WLJC-TV (channel 65) is a television station licensed to Beattyville, Kentucky, United States, serving the Lexington area as an affiliate of the digital multicast network Cozi TV. The station is owned by local minister Margaret Drake and her ministry, The Hour of Harvest, Inc. WLJC-TV's studios are located on Radio Station Loop north of Beattyville, and its transmitter is located on Tip Top Road.

History
The station first signed on the air on October 18, 1982 and claims to be the oldest Christian television station in Kentucky. The Hour of Harvest, Inc. also owns two Christian radio stations, Air 1 outlet WLJC-FM and K-LOVE outlet WEBF.

On April 2, 2018, WLJC began carrying a half-hour local newscast produced by Lexington ABC affiliate WTVQ at 9 p.m. titled ABC 36 News at Nine on WLJC.

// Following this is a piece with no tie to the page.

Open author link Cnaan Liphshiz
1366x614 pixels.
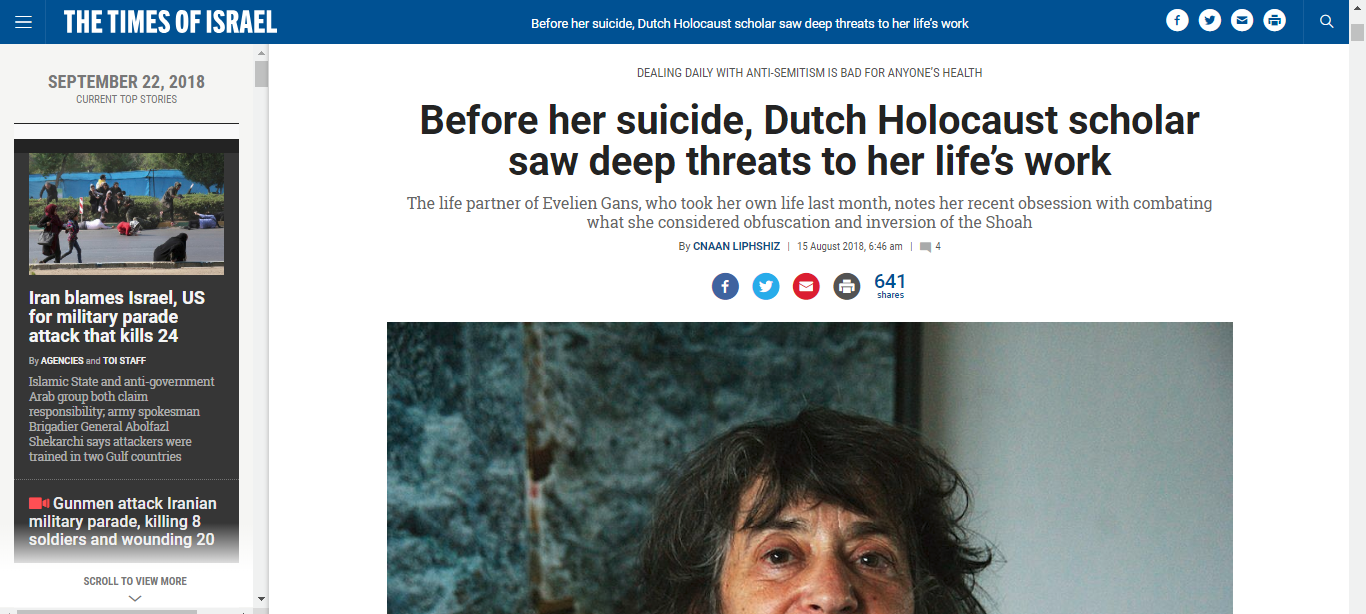tap(736, 246)
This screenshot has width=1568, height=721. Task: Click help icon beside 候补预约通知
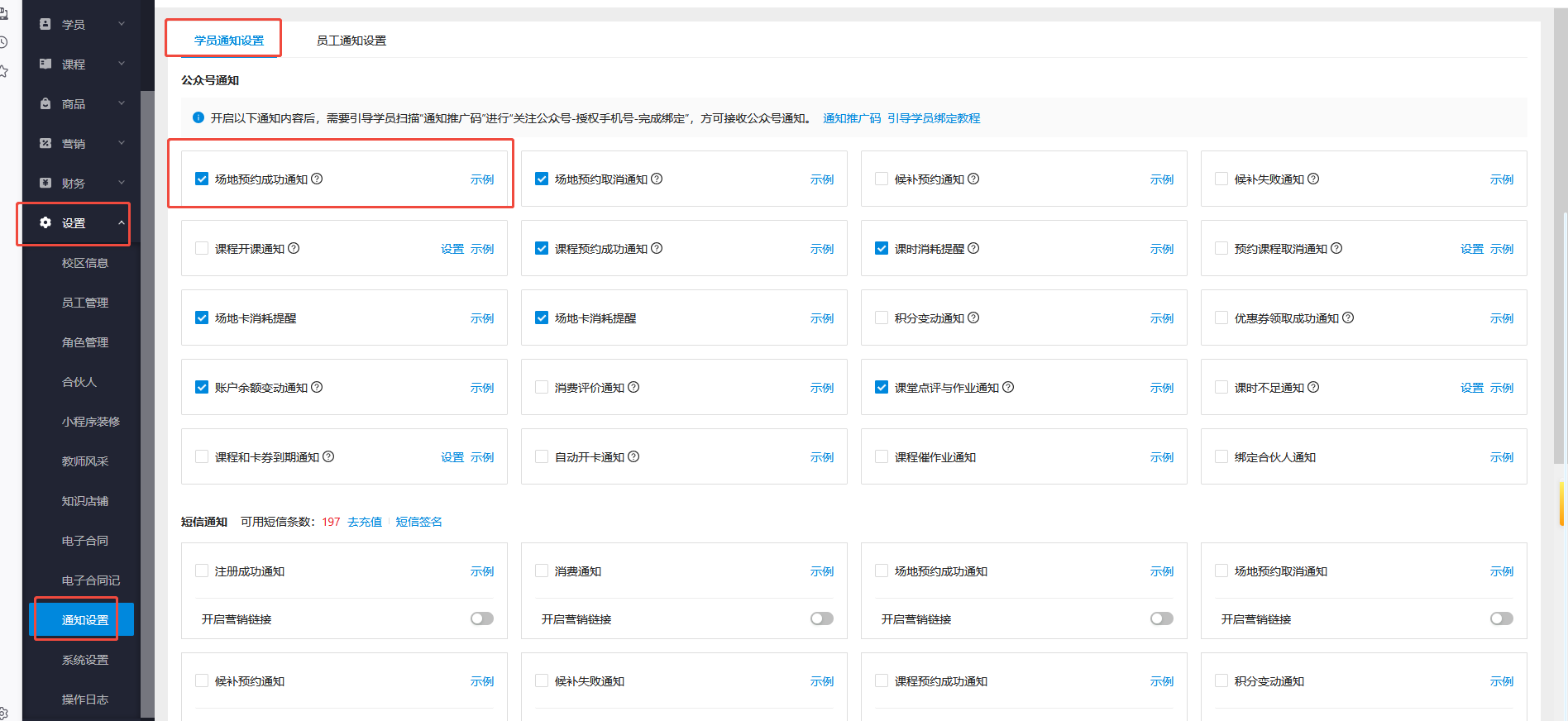point(973,179)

In November 2018, WLJC's main channel began airing Cozi TV programming (which moved from 65.6; that subchannel now airs Start TV).

Technical information

Subchannels
The station's digital channel is multiplexed:

Analog-to-digital conversion
WLJC-TV shut down its analog signal, over UHF channel 65, in July 2007. The station's digital signal remained on its pre-transition VHF channel 7. Through the use of PSIP, digital television receivers display the station's virtual channel as its former UHF analog channel 65, which was among the high band UHF channels (52-69) that were removed from broadcasting use as a result of the transition.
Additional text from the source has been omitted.